Now for the second cooked sugar frosting. I believe that caramelized brown sugar mixtures are technically butterscotch, but it tasted like caramel to me! In a large saucepan, cook the brown sugar, cream, and 4 tbsp. unsalted butter until it boils. I also recommend adding a healthy pinch of sea salt, as without it the frosting is very, very sweet. But to each her own. Boil the butterscotch/caramel for 2 minutes, then scrape it into a steel bowl (I recommend using your mixer bowl…but here’s to hoping you have a hand mixer in addition to a stand mixer, otherwise you will need to wash even more dishes. Don’t use the mixer bowl for the butterscotch if you don’t have a hand mixer). Let it cool for 1 hour.
While the butterscotch cools, remove the cooled caramel from the fridge. Transfer it to a glass bowl (…or your mixer bowl…see the lengthy aside above). Whip out your trusty hand mixer and beat the caramel to within an inch of its life. It will become lighter in color, but it won’t become airy like a typical frosting. Set the caramel aside.
When the butterscotch mixture is cooled, beat it in the mixer bowl on low speed for 30 seconds with the paddle attachment. Once the mixture is a bit loose, increase the mixer speed and add the remaining ¾ cup unsalted butter, 2 tbsp. at a time. Scrape the bowl after mixing in the last piece of butter.
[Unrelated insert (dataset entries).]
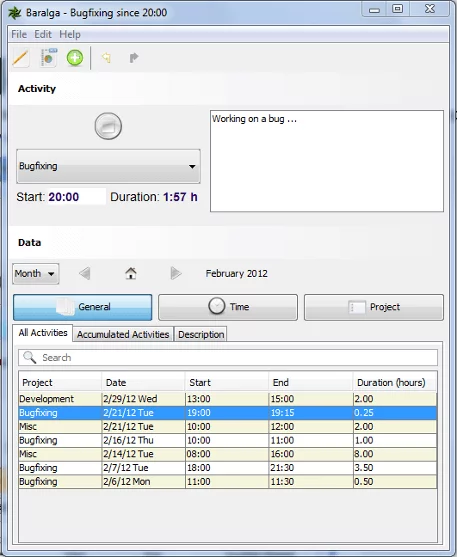Open the Help menu
457x557 pixels.
click(x=70, y=34)
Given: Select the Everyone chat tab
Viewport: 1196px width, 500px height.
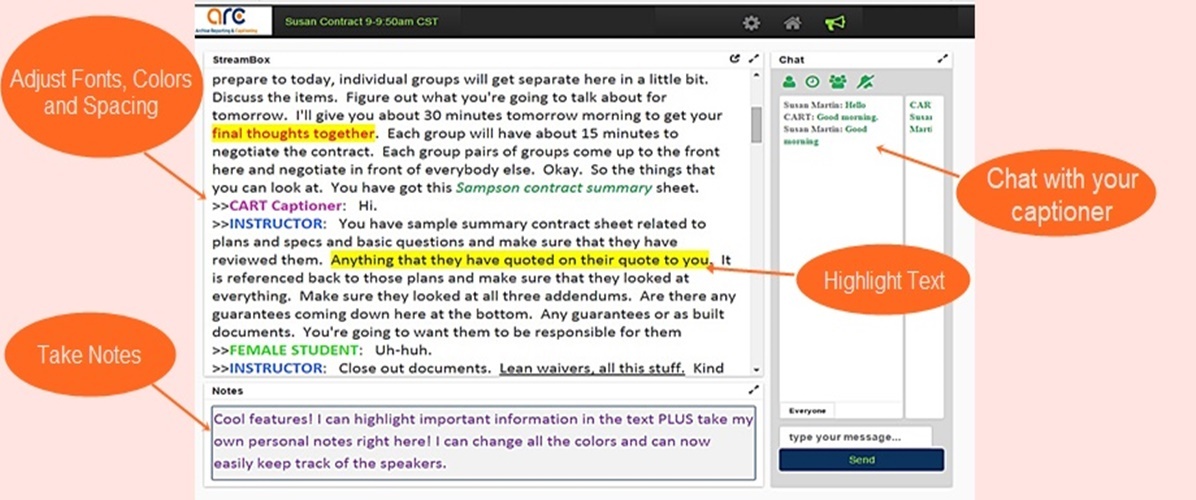Looking at the screenshot, I should [x=807, y=411].
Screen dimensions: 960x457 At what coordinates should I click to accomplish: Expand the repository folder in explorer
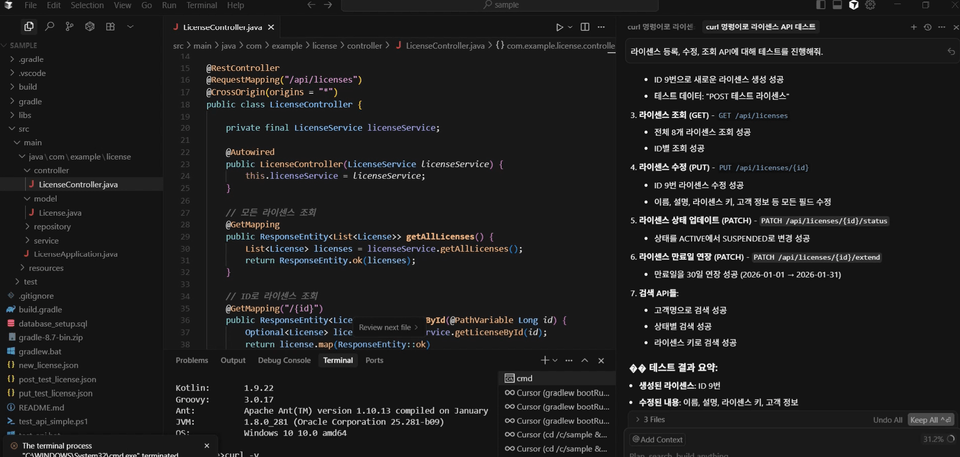click(x=52, y=227)
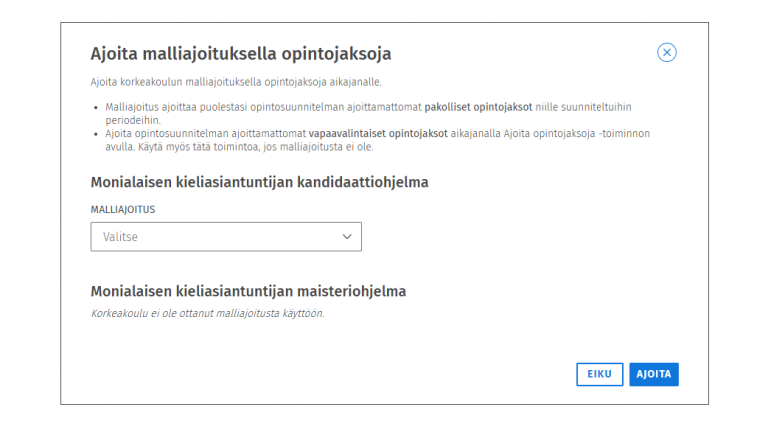The image size is (768, 432).
Task: Click the dialog title Ajoita malliajoituksella opintojaksoja
Action: [240, 54]
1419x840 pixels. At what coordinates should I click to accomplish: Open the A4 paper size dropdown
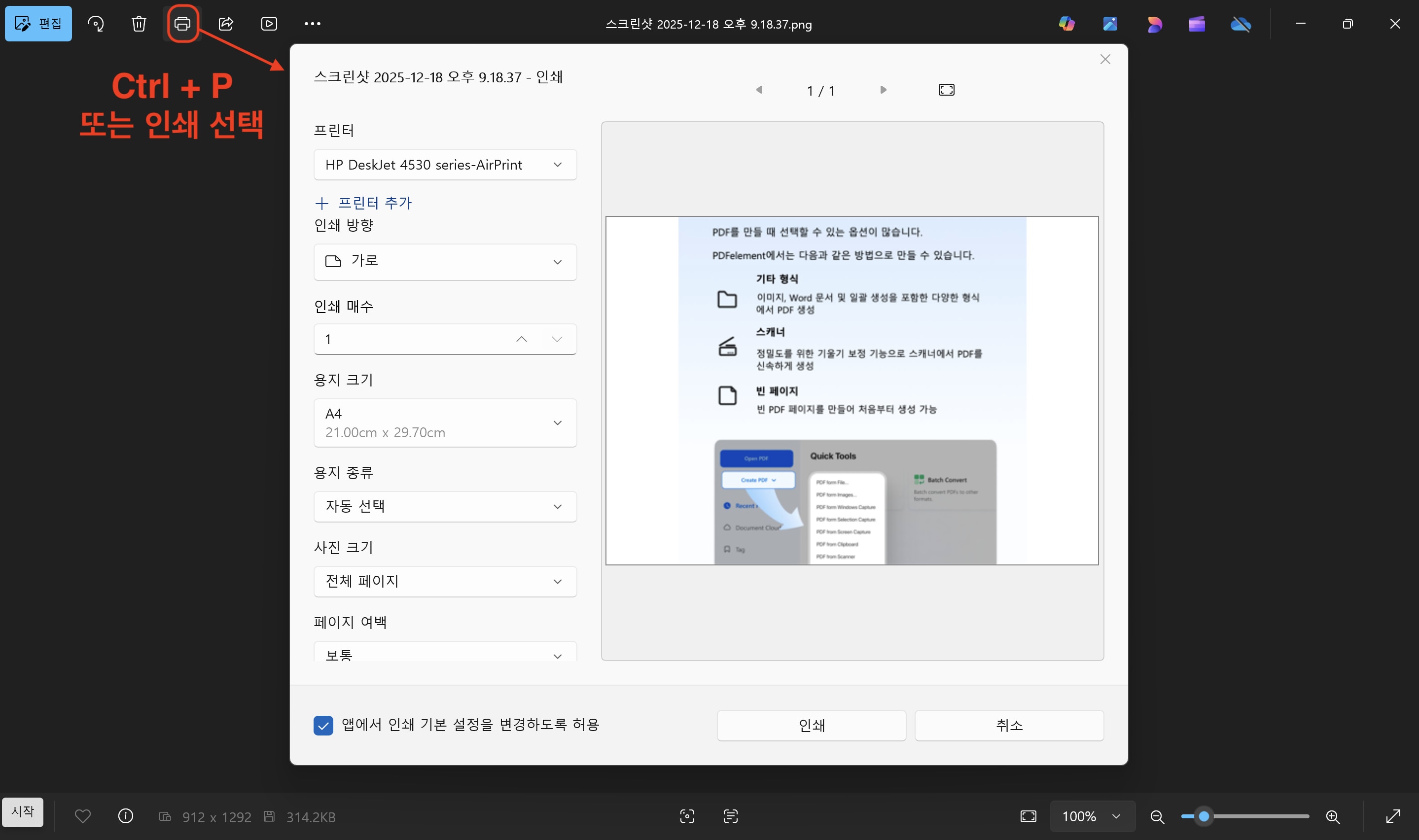(445, 423)
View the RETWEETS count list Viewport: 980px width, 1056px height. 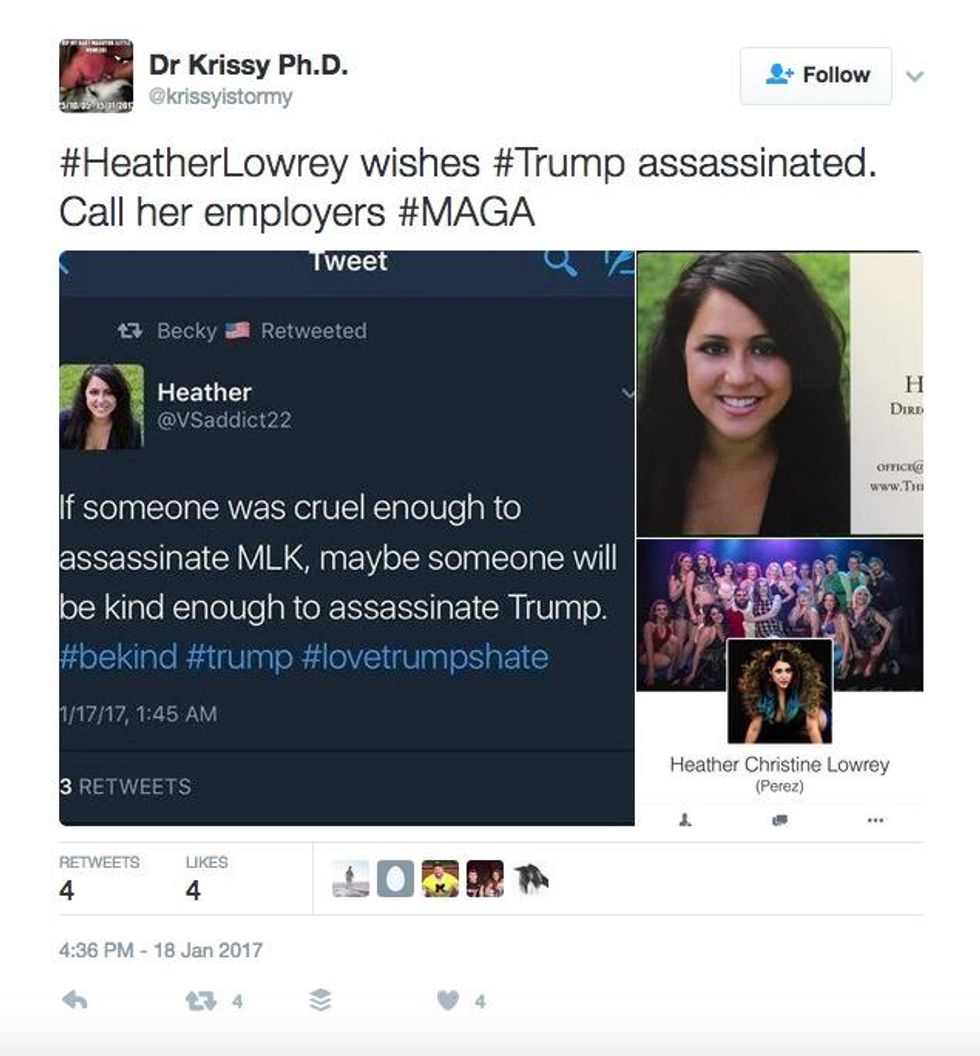pyautogui.click(x=99, y=879)
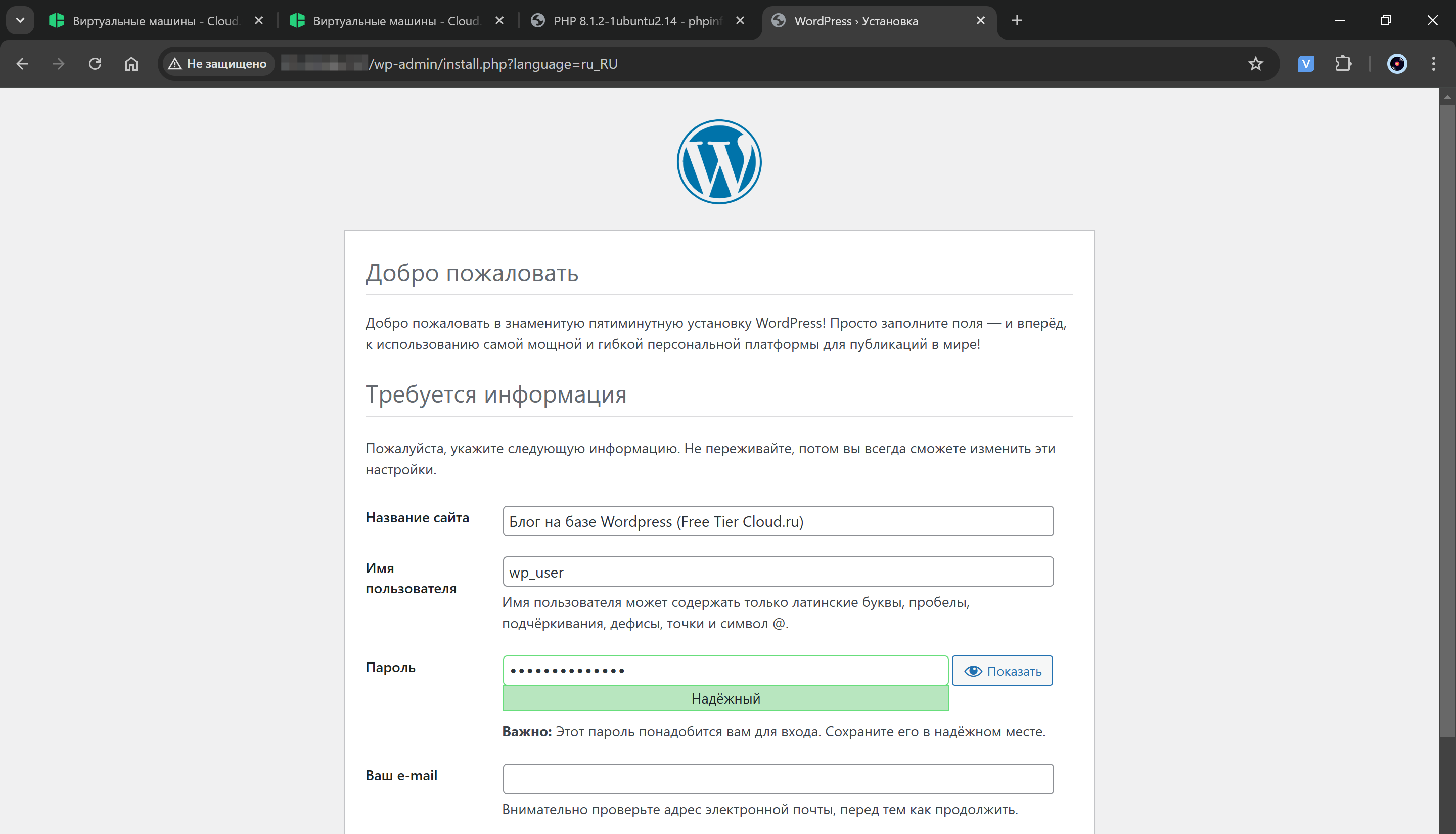The image size is (1456, 834).
Task: Bookmark this page with the star icon
Action: point(1255,64)
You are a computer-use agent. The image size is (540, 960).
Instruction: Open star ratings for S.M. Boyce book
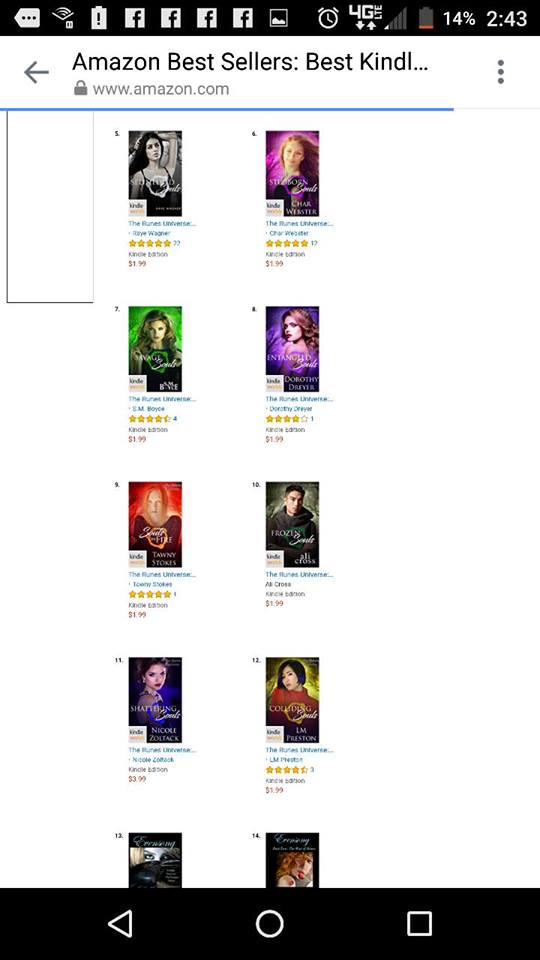pyautogui.click(x=149, y=419)
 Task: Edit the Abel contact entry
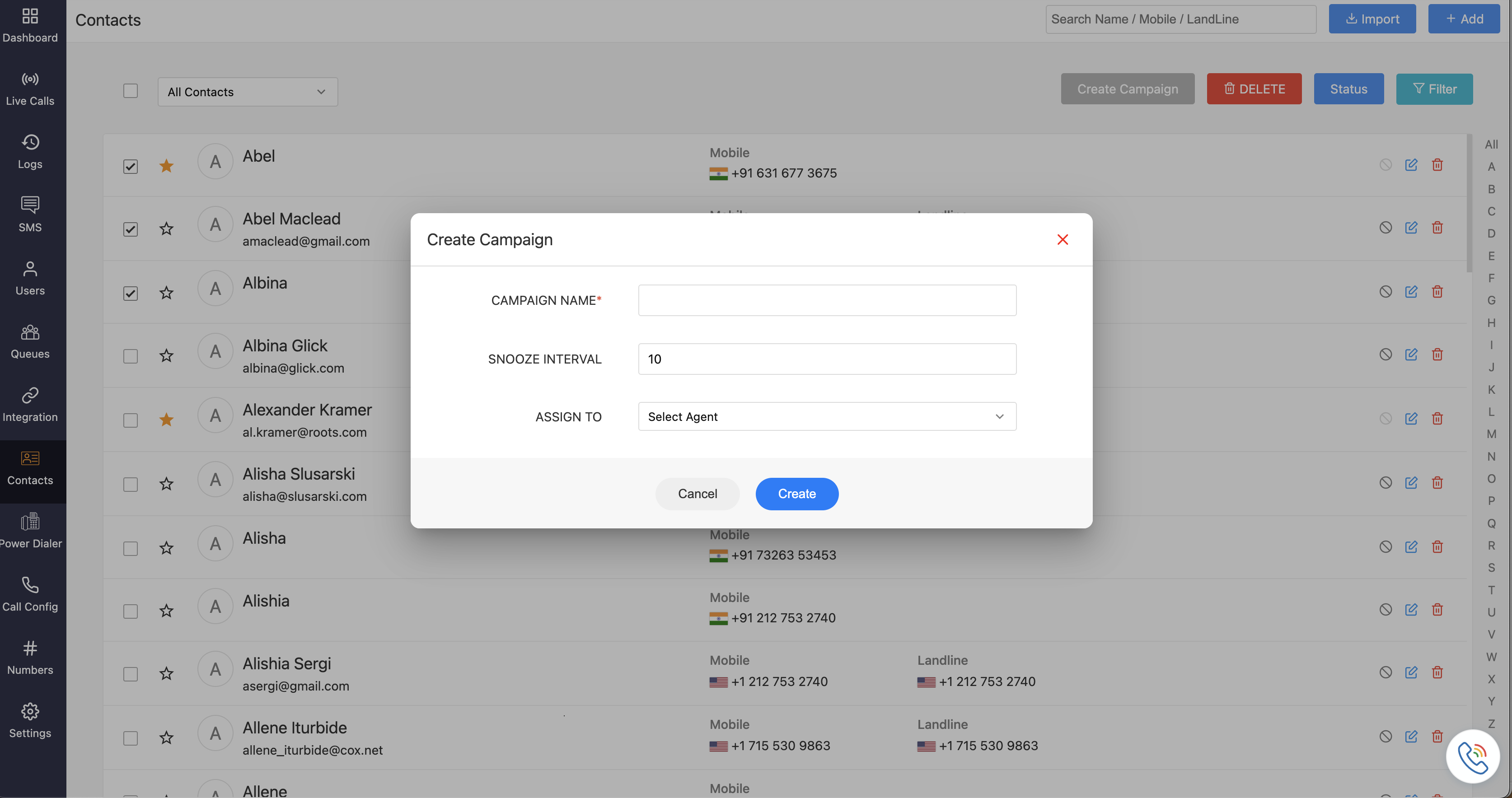[x=1411, y=165]
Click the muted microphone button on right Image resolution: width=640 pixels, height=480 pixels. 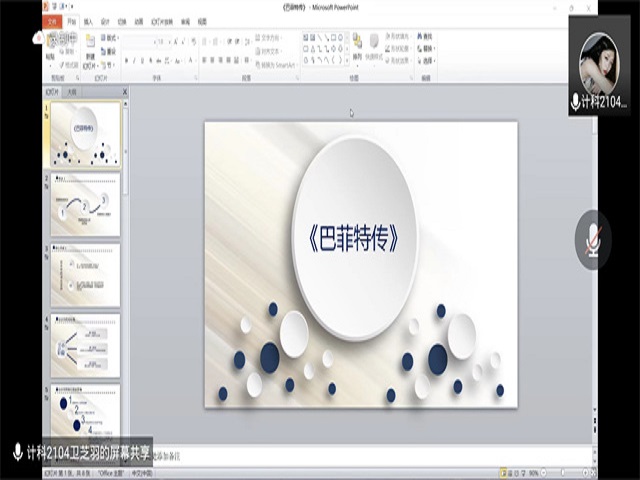(x=594, y=239)
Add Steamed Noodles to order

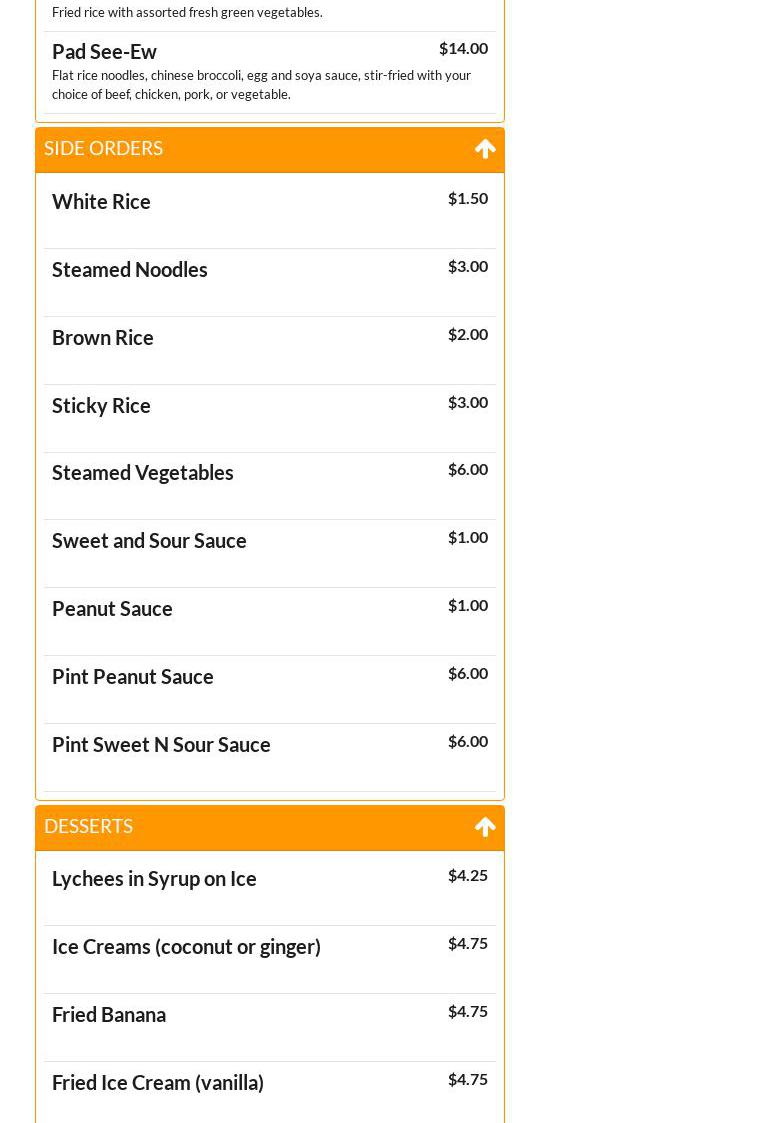pyautogui.click(x=130, y=269)
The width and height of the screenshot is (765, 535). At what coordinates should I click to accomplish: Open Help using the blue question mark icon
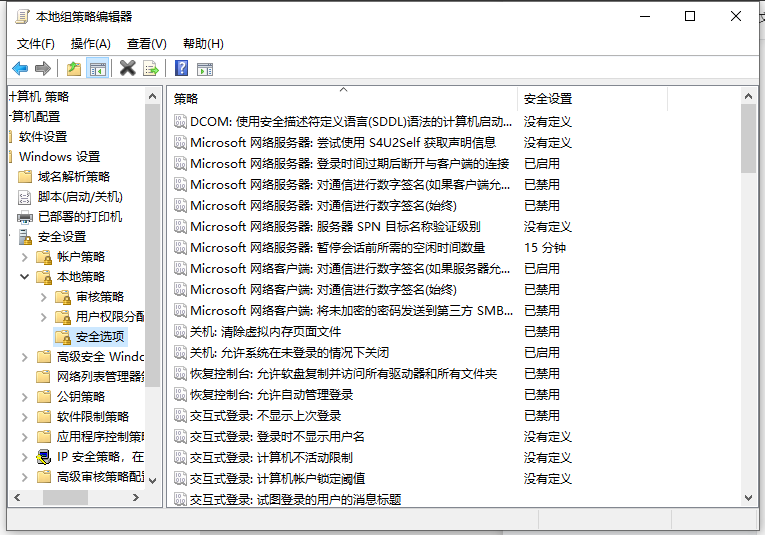181,68
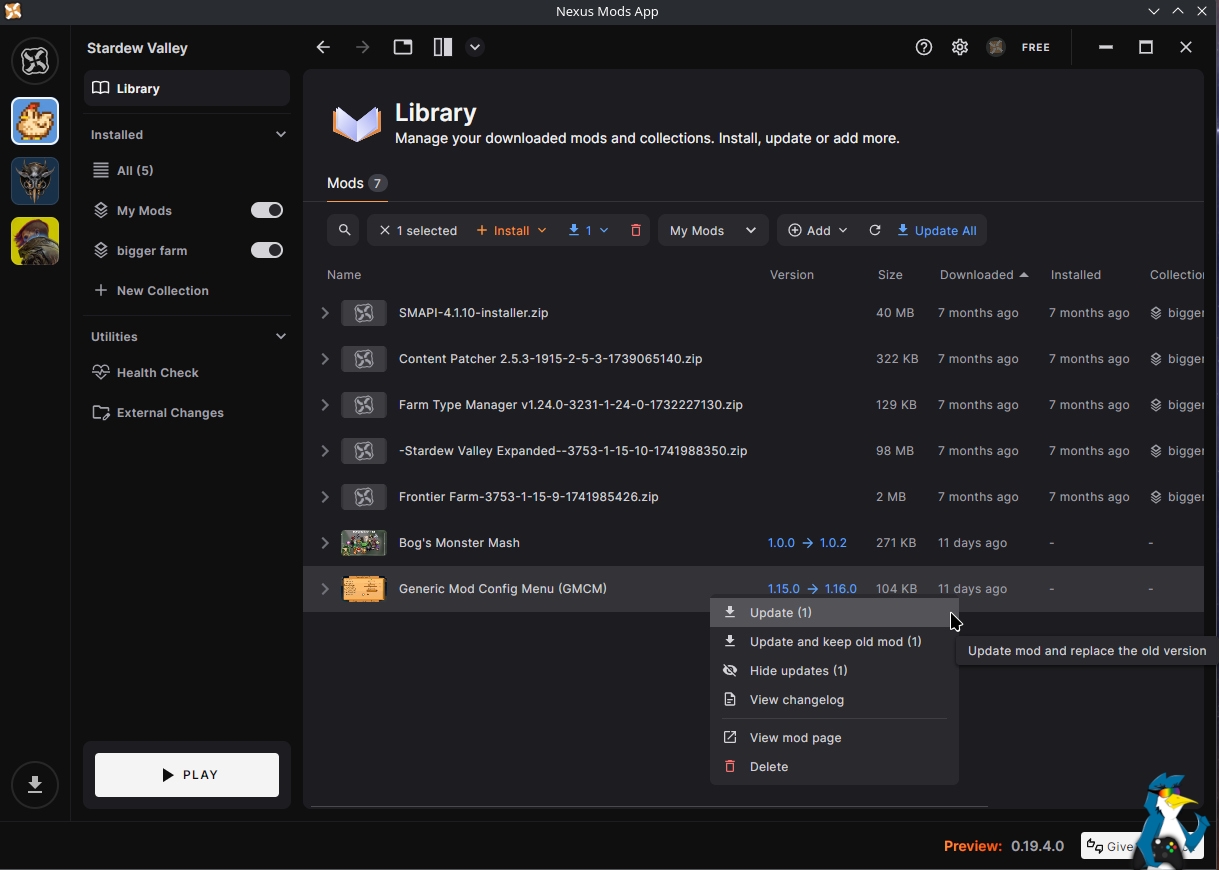Open the help question mark icon
The width and height of the screenshot is (1219, 870).
[x=924, y=47]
Continue to beat on high speed for several minutes, scraping as needed.
Now, let me give you the cooked frosting pep talk. It’s going to work! It really is! Just you wait. I know it looks slimy or curdled, and it doesn’t seem like it will ever be spreadable…you can’t imagine putting that mess on a cake. But just wait. Keep beating. Walk away and let your mixer do its job…after all, you can’t overbeat frosting. It just gets fluffier.
I promise, you’ll know when it’s done. I was a ditz and forgot to take a picture of it, but you will do great without one. You should be able to swipe your finger through it for a taste, and it will be smooth and airy and sugary and you’ll love it.
Okay. Finally! We are ready to assemble this monster cake. Put one of the cake rounds bottom-up on a cake stand or carry case. Or, if you are cooler than me, on some other fancy round serving dish. If you want the dish to remain neat even after you frost the cake, tuck some strips of wax paper under the edges of the cake, to catch drips.
Grab your caramel filling and spread it over the bottom layer of your cake. Don’t fill it in all the way to the edge; leave about ½ centimeter of cake visible, that way the caramel filling won’t escape and get mixed all in when you frost the sides of the cake later. Still tasty, but less pretty.
Top the bottom layer with the second cake round, this time topside-up. Now you are ready to frost with the butterscotch frosting. I recommend crumb coating the sides of the cake, and if necessary, the top as well. This basically means putting on a very thin layer of frosting to start, scraping any excess off, to glue the crumbs to the cake. This way you won’t have crumbs showing through your frosting. Go ahead and frost the rest of the cake.
If you are feeling particularly fancy, you might pull out a 1M (large star) piping tip, and add a few decorations to your cake. You might, in fact, intend to artistically dot the top with, say three stars…but then realize that now the cake looks lopsided, and hey you have a lot of frosting left over…and end up covering the entire cake in stars. But that’s up to you.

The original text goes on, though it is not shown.